Ford is using blockchain to bring more transparency into its new environmental projects. Source: Shutterstock

Ford is using blockchain to bring more transparency into its new environmental projects. Source: Shutterstock

Ford is using blockchain to bring trust to its new environmental projects

AUTONOMOUS vehicles might excite automakers quite a bit, but many companies are also working with government bodies on exciting environmental projects.

Ford, one of the world’s largest automakers, is working closely with authorities in Europe to build vehicles that are environmentally sustainable — with an emphasis on tracking the number of “green miles” (zero-emission miles) driven by vehicles.

The technologies underpinning the project, aside from the vehicle’s own hybrid engines, are blockchain and geofencing.

In the context of the trial, Ford sees blockchain as a data security technology that creates permanent time-stamped records of data. Geofencing, on the other hand, helps create a virtual geographic boundary defined by GPS technology.

In Cologne, where the trial is being held, low-emission zones are being introduced to address air quality challenges by discouraging the most polluting vehicles from driving through them.

However, these zones can present difficulties both to the cities implementing and administering them, and to drivers understanding where and when restrictions are in place. That’s where Ford’s geofencing and blockchain technology pilot could help.

Whenever one of Ford’s environment-friendly hybrid engines enters a controlled zone, its electric-drive mode can be triggered and the zero-emission driving green miles are documented.

The emissions mode and time that vehicles enter or leave a controlled zone are recorded to a secure distributed ledger – a blockchain – ensuring emissions data is safely stored and shared among relevant parties including city authorities and the vehicle or fleet owners.

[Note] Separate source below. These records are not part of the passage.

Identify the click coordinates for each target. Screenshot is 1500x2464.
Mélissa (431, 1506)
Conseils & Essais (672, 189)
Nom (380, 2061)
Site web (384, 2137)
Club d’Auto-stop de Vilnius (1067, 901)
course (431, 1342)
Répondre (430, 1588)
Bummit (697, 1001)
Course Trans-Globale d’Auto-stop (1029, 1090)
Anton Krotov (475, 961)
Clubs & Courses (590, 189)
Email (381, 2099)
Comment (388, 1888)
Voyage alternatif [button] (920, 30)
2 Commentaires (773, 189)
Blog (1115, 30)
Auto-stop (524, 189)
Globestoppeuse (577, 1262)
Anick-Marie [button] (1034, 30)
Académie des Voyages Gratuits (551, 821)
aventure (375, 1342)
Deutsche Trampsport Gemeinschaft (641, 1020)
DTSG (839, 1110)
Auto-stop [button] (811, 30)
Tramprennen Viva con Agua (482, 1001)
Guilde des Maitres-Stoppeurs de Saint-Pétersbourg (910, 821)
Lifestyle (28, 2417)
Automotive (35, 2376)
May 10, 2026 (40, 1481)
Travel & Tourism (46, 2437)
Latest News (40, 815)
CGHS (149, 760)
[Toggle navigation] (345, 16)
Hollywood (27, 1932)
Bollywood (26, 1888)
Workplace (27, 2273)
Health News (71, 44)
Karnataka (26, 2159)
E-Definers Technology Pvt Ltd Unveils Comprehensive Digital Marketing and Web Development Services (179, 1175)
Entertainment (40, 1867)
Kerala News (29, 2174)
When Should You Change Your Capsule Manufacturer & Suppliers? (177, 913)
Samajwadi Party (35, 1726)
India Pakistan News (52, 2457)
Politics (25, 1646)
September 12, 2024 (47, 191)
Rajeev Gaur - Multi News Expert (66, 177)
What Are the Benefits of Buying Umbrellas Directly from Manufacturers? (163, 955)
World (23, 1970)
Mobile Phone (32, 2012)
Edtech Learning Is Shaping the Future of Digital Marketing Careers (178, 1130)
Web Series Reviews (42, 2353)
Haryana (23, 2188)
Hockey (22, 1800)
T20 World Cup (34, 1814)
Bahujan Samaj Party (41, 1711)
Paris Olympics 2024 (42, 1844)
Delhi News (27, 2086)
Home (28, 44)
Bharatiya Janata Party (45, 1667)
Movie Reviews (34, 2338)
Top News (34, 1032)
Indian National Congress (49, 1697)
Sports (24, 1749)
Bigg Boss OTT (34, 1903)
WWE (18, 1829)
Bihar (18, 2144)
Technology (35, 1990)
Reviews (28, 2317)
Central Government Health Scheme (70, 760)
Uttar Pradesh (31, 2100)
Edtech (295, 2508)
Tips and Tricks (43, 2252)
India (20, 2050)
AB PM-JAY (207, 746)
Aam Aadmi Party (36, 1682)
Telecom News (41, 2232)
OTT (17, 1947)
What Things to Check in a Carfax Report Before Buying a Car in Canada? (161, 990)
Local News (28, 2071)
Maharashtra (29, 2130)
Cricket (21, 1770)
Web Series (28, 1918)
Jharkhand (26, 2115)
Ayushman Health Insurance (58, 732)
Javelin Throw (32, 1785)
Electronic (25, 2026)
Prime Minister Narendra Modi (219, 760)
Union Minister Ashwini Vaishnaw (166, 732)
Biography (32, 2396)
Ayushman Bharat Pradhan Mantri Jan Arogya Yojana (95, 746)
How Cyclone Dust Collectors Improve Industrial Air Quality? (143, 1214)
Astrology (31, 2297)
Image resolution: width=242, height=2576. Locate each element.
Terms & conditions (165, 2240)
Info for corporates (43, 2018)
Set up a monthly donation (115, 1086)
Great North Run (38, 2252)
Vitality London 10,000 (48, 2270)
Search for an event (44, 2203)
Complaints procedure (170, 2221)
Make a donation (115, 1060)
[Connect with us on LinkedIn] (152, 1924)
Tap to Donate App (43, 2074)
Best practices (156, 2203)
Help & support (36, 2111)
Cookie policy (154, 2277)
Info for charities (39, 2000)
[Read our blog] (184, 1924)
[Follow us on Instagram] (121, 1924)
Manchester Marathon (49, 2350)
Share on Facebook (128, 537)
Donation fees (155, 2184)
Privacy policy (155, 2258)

Further, the company sees the dynamic geofencing technology helping vehicles adapt, in real-time, to changes in emissions zones.

For example, a city might decide to adjust the perimeter of a controlled area or create new ones based on local weather or environmental conditions. Ford’s hybrid vehicles can then automatically switch to the low-emission mode when they enter these updated zones.

Overall, it’s interesting to see blockchain technology being used in real-world scenarios, especially in sectors other than financial services.

“The blockchain technology we are testing here in Cologne enables secure, tamper-proof tracking and logging of vehicle emissions records,” said Ford-Werke Management Board Chairman Gunnar Herrmann.

“Security, trust and transparency of emissions data are of paramount importance to all stakeholders in this project, and are key for our vision of cleaner air in the city.”

In the future, if the trial is ported to other parts of the world, it is expected that the blockchain will continue to guarantee trust and transparency — serving as an effective tool or use case to the auto industry and various government bodies.